What you should do: Write out the whole listing exactly as it stands.

┄┄┄┄┄┄┄┄┄┄

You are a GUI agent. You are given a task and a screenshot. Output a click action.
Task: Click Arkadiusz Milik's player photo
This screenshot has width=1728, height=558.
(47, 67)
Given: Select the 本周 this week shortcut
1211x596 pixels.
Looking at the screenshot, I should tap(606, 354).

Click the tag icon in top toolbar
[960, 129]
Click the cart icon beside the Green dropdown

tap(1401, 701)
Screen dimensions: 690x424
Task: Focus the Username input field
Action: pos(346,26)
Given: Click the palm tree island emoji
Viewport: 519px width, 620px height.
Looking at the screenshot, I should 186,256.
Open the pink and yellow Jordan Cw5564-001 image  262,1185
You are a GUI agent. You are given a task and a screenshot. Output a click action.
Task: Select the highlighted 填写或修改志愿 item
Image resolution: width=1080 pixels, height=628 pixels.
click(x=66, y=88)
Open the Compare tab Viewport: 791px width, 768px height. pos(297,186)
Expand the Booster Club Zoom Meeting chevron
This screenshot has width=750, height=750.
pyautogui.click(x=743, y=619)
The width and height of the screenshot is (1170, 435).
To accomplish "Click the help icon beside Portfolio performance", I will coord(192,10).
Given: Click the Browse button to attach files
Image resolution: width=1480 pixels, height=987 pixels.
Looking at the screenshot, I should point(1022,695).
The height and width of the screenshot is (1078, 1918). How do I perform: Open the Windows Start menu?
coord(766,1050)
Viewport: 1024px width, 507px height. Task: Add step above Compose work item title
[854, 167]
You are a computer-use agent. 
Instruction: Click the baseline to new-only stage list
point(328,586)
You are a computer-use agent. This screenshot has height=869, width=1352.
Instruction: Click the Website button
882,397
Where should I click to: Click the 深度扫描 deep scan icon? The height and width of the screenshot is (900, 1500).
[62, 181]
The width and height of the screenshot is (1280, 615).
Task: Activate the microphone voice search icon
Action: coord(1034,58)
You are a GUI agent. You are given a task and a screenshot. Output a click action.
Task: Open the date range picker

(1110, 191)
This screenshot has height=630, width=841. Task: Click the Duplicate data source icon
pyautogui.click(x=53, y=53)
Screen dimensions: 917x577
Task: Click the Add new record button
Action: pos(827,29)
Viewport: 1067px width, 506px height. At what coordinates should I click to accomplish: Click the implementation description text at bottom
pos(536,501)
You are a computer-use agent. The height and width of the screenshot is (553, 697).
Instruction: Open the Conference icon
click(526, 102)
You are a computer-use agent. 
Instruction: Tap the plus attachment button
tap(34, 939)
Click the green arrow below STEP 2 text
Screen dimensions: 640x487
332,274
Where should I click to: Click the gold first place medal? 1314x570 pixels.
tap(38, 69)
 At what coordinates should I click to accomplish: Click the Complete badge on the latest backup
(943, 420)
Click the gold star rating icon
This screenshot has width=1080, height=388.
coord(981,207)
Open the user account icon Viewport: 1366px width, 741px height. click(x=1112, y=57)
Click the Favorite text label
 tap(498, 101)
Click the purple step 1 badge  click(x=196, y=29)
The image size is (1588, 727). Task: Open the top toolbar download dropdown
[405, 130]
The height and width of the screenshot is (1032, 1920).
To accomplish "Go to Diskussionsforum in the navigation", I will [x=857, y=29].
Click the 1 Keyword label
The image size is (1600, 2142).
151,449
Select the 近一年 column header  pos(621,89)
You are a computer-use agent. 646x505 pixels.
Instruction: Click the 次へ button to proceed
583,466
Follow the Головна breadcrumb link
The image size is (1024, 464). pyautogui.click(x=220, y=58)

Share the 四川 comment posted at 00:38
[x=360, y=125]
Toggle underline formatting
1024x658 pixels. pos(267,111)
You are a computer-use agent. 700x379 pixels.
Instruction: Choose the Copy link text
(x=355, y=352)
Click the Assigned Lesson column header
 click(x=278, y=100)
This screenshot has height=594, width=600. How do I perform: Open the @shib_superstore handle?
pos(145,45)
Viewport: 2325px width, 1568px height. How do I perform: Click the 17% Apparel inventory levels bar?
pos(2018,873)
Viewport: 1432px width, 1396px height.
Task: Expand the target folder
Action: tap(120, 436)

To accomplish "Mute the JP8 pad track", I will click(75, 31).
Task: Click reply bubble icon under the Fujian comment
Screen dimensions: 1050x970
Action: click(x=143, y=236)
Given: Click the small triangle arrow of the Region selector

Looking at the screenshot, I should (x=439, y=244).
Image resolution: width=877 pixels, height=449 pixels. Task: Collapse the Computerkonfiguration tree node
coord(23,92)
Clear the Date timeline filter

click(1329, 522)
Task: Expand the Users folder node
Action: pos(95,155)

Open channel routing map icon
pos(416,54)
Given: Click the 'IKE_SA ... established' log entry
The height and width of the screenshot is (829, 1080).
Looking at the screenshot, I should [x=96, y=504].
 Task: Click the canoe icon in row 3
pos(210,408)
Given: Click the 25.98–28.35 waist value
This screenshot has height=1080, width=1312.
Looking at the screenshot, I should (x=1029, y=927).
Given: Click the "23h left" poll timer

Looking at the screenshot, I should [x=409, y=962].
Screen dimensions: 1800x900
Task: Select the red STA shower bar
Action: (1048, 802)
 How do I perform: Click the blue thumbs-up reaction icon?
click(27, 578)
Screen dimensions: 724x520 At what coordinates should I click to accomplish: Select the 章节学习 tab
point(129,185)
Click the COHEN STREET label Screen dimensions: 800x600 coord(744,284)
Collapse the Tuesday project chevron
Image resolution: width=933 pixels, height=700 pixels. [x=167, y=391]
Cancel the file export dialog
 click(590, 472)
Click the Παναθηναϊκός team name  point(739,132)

┄┄┄┄┄┄┄┄┄┄

Answer section:
You are a GUI agent. You are given a task and a screenshot. Output a click action.
Task: Click Arkadiusz Milik's player photo
This screenshot has width=1728, height=558.
(47, 67)
Given: Select the 本周 this week shortcut
1211x596 pixels.
Looking at the screenshot, I should tap(606, 354).

Click the tag icon in top toolbar
[960, 129]
Click the cart icon beside the Green dropdown

tap(1401, 701)
Screen dimensions: 690x424
Task: Focus the Username input field
Action: pos(346,26)
Given: Click the palm tree island emoji
Viewport: 519px width, 620px height.
Looking at the screenshot, I should 186,256.
Open the pink and yellow Jordan Cw5564-001 image  262,1185
You are a GUI agent. You are given a task and a screenshot. Output a click action.
Task: Select the highlighted 填写或修改志愿 item
Image resolution: width=1080 pixels, height=628 pixels.
click(x=66, y=88)
Open the Compare tab Viewport: 791px width, 768px height. pos(297,186)
Expand the Booster Club Zoom Meeting chevron
This screenshot has width=750, height=750.
pyautogui.click(x=743, y=619)
The width and height of the screenshot is (1170, 435).
To accomplish "Click the help icon beside Portfolio performance", I will coord(192,10).
Given: Click the Browse button to attach files
Image resolution: width=1480 pixels, height=987 pixels.
Looking at the screenshot, I should point(1022,695).
The height and width of the screenshot is (1078, 1918). How do I perform: Open the Windows Start menu?
coord(766,1050)
Viewport: 1024px width, 507px height. Task: Add step above Compose work item title
[854, 167]
You are a computer-use agent. 
Instruction: Click the baseline to new-only stage list
point(328,586)
You are a computer-use agent. This screenshot has height=869, width=1352.
Instruction: Click the Website button
882,397
Where should I click to: Click the 深度扫描 deep scan icon? The height and width of the screenshot is (900, 1500).
[62, 181]
The width and height of the screenshot is (1280, 615).
Task: Activate the microphone voice search icon
Action: coord(1034,58)
You are a GUI agent. You are given a task and a screenshot. Output a click action.
Task: Open the date range picker

(1110, 191)
This screenshot has height=630, width=841. Task: Click the Duplicate data source icon
pyautogui.click(x=53, y=53)
Screen dimensions: 917x577
Task: Click the Add new record button
Action: pos(827,29)
Viewport: 1067px width, 506px height. At what coordinates should I click to accomplish: Click the implementation description text at bottom
pos(536,501)
You are a computer-use agent. The height and width of the screenshot is (553, 697).
Instruction: Open the Conference icon
click(526, 102)
You are a computer-use agent. 
Instruction: Tap the plus attachment button
tap(34, 939)
Click the green arrow below STEP 2 text
Screen dimensions: 640x487
332,274
Where should I click to: Click the gold first place medal? 1314x570 pixels.
tap(38, 69)
 At what coordinates should I click to accomplish: Click the Complete badge on the latest backup
(943, 420)
Click the gold star rating icon
This screenshot has width=1080, height=388.
coord(981,207)
Open the user account icon Viewport: 1366px width, 741px height. click(x=1112, y=57)
Click the Favorite text label
 tap(498, 101)
Click the purple step 1 badge  click(x=196, y=29)
The image size is (1588, 727). Task: Open the top toolbar download dropdown
[405, 130]
The height and width of the screenshot is (1032, 1920).
To accomplish "Go to Diskussionsforum in the navigation", I will [x=857, y=29].
Click the 1 Keyword label
The image size is (1600, 2142).
151,449
Select the 近一年 column header  pos(621,89)
You are a computer-use agent. 646x505 pixels.
Instruction: Click the 次へ button to proceed
583,466
Follow the Головна breadcrumb link
The image size is (1024, 464). pyautogui.click(x=220, y=58)

Share the 四川 comment posted at 00:38
[x=360, y=125]
Toggle underline formatting
1024x658 pixels. pos(267,111)
You are a computer-use agent. 700x379 pixels.
Instruction: Choose the Copy link text
(x=355, y=352)
Click the Assigned Lesson column header
 click(x=278, y=100)
This screenshot has height=594, width=600. How do I perform: Open the @shib_superstore handle?
pos(145,45)
Viewport: 2325px width, 1568px height. How do I perform: Click the 17% Apparel inventory levels bar?
pos(2018,873)
Viewport: 1432px width, 1396px height.
Task: Expand the target folder
Action: tap(120, 436)

To accomplish "Mute the JP8 pad track", I will click(75, 31).
Task: Click reply bubble icon under the Fujian comment
Screen dimensions: 1050x970
Action: click(x=143, y=236)
Given: Click the small triangle arrow of the Region selector

Looking at the screenshot, I should (x=439, y=244).
Image resolution: width=877 pixels, height=449 pixels. Task: Collapse the Computerkonfiguration tree node
coord(23,92)
Clear the Date timeline filter

click(1329, 522)
Task: Expand the Users folder node
Action: pos(95,155)

Open channel routing map icon
pos(416,54)
Given: Click the 'IKE_SA ... established' log entry
The height and width of the screenshot is (829, 1080).
Looking at the screenshot, I should [x=96, y=504].
 Task: Click the canoe icon in row 3
pos(210,408)
Given: Click the 25.98–28.35 waist value
This screenshot has height=1080, width=1312.
Looking at the screenshot, I should (x=1029, y=927).
Given: Click the "23h left" poll timer

Looking at the screenshot, I should [x=409, y=962].
Screen dimensions: 1800x900
Task: Select the red STA shower bar
Action: (1048, 802)
 How do I perform: Click the blue thumbs-up reaction icon?
click(27, 578)
Screen dimensions: 724x520 At what coordinates should I click to accomplish: Select the 章节学习 tab
point(129,185)
Click the COHEN STREET label Screen dimensions: 800x600 coord(744,284)
Collapse the Tuesday project chevron
Image resolution: width=933 pixels, height=700 pixels. [x=167, y=391]
Cancel the file export dialog
 click(590, 472)
Click the Παναθηναϊκός team name  point(739,132)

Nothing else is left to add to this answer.